Controversy
By including versions of himself, his family, and acquaintances in some of his fiction, Theroux has occasionally disconcerted his readers. "A. Burgess, Slightly Foxed: Fact and Fiction", a story originally published in The New Yorker, describes a dinner at the narrator's home with author Anthony Burgess and a book-hoarding philistine lawyer who nags the narrator for an introduction to the great writer. Burgess arrives drunk and cruelly mocks the lawyer, who introduces himself as a fan. The narrator’s wife is named Anne and she shrewishly refuses to help with the dinner. The magazine later published a letter from Anne Theroux denying that Burgess was ever a guest in her home and expressing admiration for him, having once interviewed the real Burgess for the BBC: “I was dismayed to read in your August 7th edition a story … by Paul Theroux, in which a very unpleasant character with my name said and did things that I have never said or done.” When the story was incorporated into Theroux’s novel, My Other Life (1996), the character of the wife was renamed Alison and reference to her work at the BBC is excised.
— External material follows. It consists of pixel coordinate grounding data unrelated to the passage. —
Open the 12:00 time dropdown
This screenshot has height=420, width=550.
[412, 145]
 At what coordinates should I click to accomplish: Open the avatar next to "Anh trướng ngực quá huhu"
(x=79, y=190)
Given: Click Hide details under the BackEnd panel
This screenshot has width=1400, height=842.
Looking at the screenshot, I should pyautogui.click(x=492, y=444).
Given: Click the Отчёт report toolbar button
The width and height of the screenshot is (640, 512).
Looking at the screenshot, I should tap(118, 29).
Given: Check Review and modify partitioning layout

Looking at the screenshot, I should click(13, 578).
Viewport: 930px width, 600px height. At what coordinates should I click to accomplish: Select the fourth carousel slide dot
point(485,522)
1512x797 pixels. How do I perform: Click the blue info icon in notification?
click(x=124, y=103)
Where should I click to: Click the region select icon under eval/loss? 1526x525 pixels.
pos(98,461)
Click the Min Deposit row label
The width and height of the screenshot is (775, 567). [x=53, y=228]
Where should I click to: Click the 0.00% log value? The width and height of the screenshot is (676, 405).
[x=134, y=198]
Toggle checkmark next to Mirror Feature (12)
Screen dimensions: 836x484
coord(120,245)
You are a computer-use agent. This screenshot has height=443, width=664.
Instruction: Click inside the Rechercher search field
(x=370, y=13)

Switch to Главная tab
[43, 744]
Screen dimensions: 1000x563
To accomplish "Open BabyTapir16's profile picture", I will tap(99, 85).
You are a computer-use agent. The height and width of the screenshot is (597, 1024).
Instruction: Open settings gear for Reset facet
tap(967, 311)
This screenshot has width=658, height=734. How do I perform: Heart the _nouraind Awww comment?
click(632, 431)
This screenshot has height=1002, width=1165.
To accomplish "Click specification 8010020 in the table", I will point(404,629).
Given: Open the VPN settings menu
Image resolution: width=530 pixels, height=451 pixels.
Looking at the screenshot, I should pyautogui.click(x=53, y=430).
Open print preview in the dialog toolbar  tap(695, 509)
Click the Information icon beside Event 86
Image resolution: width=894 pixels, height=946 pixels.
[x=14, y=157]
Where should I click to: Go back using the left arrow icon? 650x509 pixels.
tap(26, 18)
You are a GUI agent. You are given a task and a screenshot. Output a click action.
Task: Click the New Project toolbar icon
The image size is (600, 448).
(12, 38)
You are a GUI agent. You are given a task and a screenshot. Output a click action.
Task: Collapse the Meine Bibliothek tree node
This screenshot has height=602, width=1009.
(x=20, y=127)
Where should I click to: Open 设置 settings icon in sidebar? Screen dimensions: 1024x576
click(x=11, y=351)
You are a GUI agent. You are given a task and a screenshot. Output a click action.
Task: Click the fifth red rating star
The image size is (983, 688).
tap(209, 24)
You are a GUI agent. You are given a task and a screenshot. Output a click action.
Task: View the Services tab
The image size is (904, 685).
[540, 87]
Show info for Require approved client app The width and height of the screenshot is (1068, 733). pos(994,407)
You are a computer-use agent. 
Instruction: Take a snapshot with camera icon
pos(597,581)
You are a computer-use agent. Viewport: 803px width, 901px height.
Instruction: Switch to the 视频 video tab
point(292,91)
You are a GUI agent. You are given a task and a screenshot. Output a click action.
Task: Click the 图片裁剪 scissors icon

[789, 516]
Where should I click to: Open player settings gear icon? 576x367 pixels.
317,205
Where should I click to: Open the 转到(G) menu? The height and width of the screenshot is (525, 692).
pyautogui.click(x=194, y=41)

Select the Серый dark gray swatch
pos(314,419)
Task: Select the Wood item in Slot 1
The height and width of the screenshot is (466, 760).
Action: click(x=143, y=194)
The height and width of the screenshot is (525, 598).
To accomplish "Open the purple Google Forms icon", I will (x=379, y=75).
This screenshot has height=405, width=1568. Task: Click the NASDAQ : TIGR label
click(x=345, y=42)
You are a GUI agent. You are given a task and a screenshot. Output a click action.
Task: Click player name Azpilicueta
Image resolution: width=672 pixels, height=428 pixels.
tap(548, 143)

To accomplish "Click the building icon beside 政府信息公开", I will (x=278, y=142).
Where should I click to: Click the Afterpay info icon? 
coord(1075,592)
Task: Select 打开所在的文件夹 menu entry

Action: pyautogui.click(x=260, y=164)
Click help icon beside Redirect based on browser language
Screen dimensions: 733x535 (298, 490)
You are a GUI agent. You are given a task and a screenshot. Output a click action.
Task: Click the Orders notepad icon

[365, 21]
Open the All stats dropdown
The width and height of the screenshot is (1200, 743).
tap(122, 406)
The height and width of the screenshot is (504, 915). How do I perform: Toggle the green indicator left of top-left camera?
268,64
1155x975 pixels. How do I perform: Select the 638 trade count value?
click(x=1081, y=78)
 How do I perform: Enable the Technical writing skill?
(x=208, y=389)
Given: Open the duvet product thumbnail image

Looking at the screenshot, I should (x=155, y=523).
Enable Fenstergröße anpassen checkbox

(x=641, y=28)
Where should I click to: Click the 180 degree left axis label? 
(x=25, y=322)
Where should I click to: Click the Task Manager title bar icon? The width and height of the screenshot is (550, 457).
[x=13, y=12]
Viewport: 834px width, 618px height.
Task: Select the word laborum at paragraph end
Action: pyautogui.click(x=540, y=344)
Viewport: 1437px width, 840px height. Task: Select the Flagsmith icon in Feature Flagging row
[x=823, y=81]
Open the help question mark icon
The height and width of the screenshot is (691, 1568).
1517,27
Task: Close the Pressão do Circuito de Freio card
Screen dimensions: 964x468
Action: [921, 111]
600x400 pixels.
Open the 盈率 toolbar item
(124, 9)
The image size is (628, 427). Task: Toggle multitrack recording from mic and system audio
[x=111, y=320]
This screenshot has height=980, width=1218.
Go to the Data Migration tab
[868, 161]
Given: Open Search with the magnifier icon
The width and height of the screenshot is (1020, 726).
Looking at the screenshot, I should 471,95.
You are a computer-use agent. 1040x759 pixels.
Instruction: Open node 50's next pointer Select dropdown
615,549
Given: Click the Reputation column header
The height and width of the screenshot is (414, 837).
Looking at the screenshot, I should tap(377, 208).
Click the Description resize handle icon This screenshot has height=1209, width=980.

Theroux's sometimes caustic portrait of Nobel Laureate V. S. Naipaul in his memoir Sir Vidia's Shadow (1998) contrasts with his earlier, gushing portrait of the same author in V. S. Naipaul, an Introduction to His Work (1972); events in their relationship over the 26 years between the two books colored the perspective of the later book.
Theroux's novel Jungle Lovers was banned by the ruling government in Malawi for many years. His novel Saint Jack (1972), was banned by the ruling government of Singapore for 30 years. Both were banned because the governing parties thought them to be unacceptably critical of the local government's leader(s) or cast the country in an unfavorable light.
Theroux has been critical of Bono, Brad Pitt, and Angelina Jolie as "mythomaniacs, people who wish to convince the world of their worth." He has also asserted that "the impression that Africa is fatally troubled and can be saved only by outside help—not to mention celebrities and charity concerts—is a destructive and misleading conceit".
Reviewer John Ryle has disagreed with Theroux's opinions on international aid, accusing him of ignorance. "I'm not an aid worker, but I was working in Kenya myself at about the time Theroux passed through...It's not that Theroux is wrong to criticise the empire of aid. In some ways the situation is even worse than he says ... The problem is that Theroux knows next to nothing about it. Aid is a failure, he says, because 'the only people dishing up the food and doling out the money are foreigners. No Africans are involved'. But the majority of employees of international aid agencies in Africa, at almost all levels, are Africans. In some African countries it is international aid agencies that provide the most consistent source of employment ... The problem is not, as Theroux says, that Africans are not involved; it is, if anything, the opposite. How come he didn't notice this? Because, despite his hissy fits about white people in white cars who won't give him lifts, he never actually visits an aid project or the office of an aid organisation."
Theroux has described himself as an "angry and agitated young man" in his early 20s when he felt he had to escape the confines of Massachusetts and a hostile U.S. foreign policy, when he joined the Peace Corps and went to Africa. He has described himself as having "the disposition of a hobbit" and remains optimistic about most of his subject matter. "I need happiness in order to write well...being depressed merely produces depressing literature in my case", he explained.